Document section
Start of Block

PODGORICA (Reuters) - Montenegro holds a run-off presidential election on Sunday in which long-time incumbent Milo Djukanovic faces a strong challenge from a Western-educated economist who has promised a fresh start after a year of political deadlock.
Djukanovic, 61, has dominated Montenegro as president or prime minister for 33 years, since the start of old federal Yugoslavia's disintegration, and opponents have long accused the former communist and his party of running the small Adriatic republic as their fiefdom, allegations they deny.
His rival in Sunday's second-round election is Jakov Milatovic, 37, a former economy minister and the deputy head of the Europe Now movement who advocates closer ties with both the European Union and fellow ex-Yugoslav republic Serbia.
Djukanovic wound up with 35.37% of the vote in the first round of the election on March 19, with Milatovic on 28.92%, necessitating a run-off as neither garnered a 50% majority.
Analysts said the results herald a closely fought run-off.

End of Block

Recorded information
Start of Block

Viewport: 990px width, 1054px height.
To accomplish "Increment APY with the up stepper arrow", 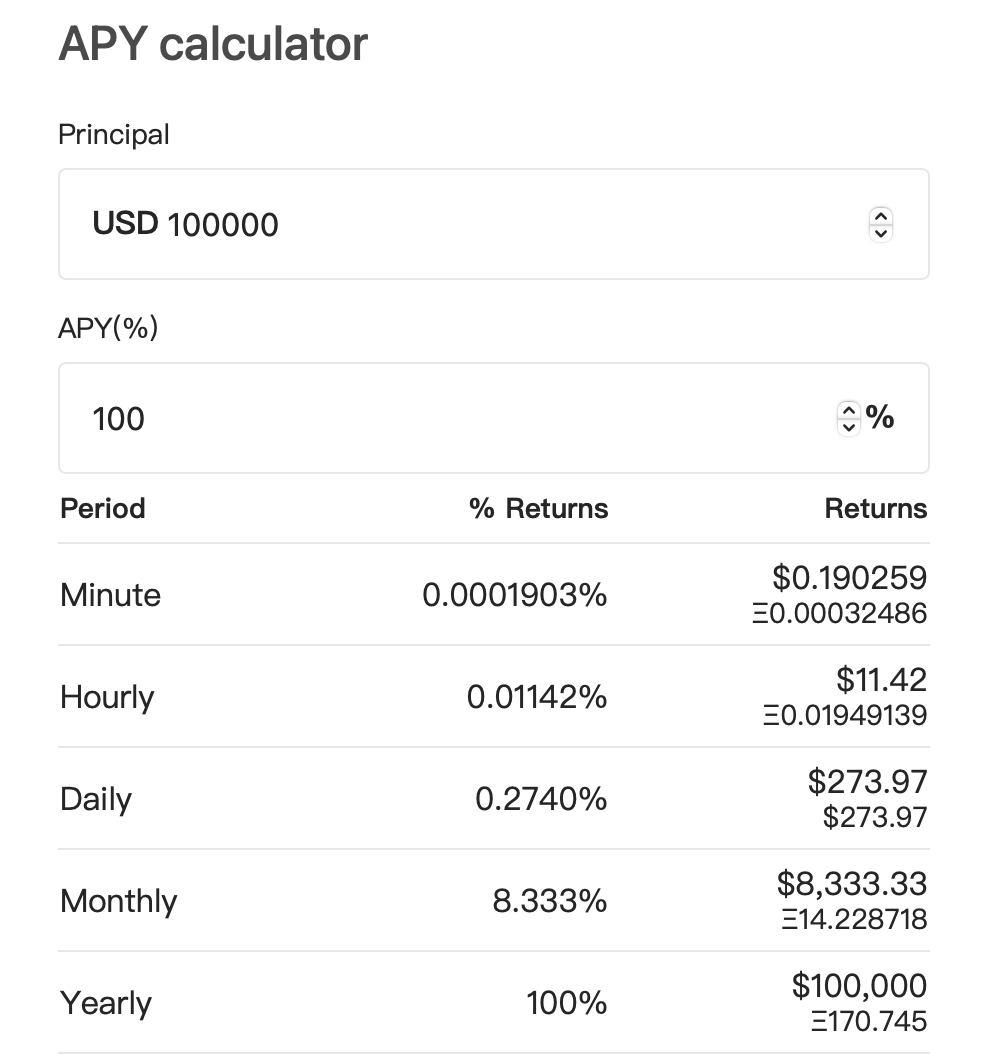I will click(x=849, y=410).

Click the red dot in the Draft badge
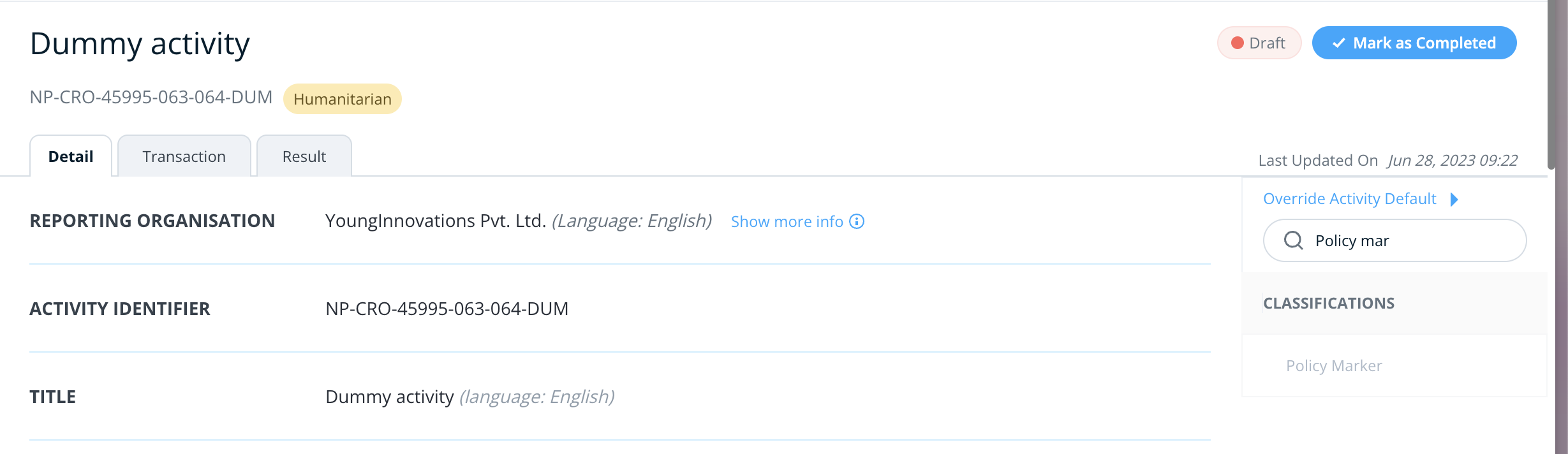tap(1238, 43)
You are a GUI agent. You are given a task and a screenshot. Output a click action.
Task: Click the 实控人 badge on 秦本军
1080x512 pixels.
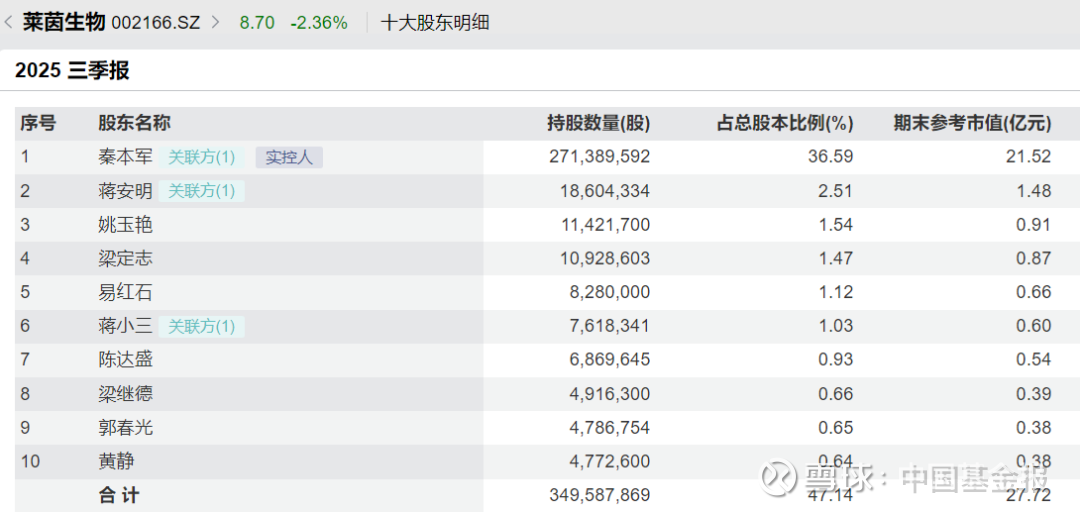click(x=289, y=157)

End of Block

What you have to do
List every percentage figure that appears in the news report on Montenegro's presidential run-off.

Answer
35.37%, 28.92%, 50%